• **Data to use**
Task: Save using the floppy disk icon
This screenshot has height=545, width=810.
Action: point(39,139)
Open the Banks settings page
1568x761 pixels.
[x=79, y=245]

• **Brief**
Print out an identical copy of the whole listing.

• **Solution to this task**
Task: Save using the floppy disk icon
This screenshot has height=545, width=810.
Action: point(39,139)
Open the Banks settings page
1568x761 pixels.
[x=79, y=245]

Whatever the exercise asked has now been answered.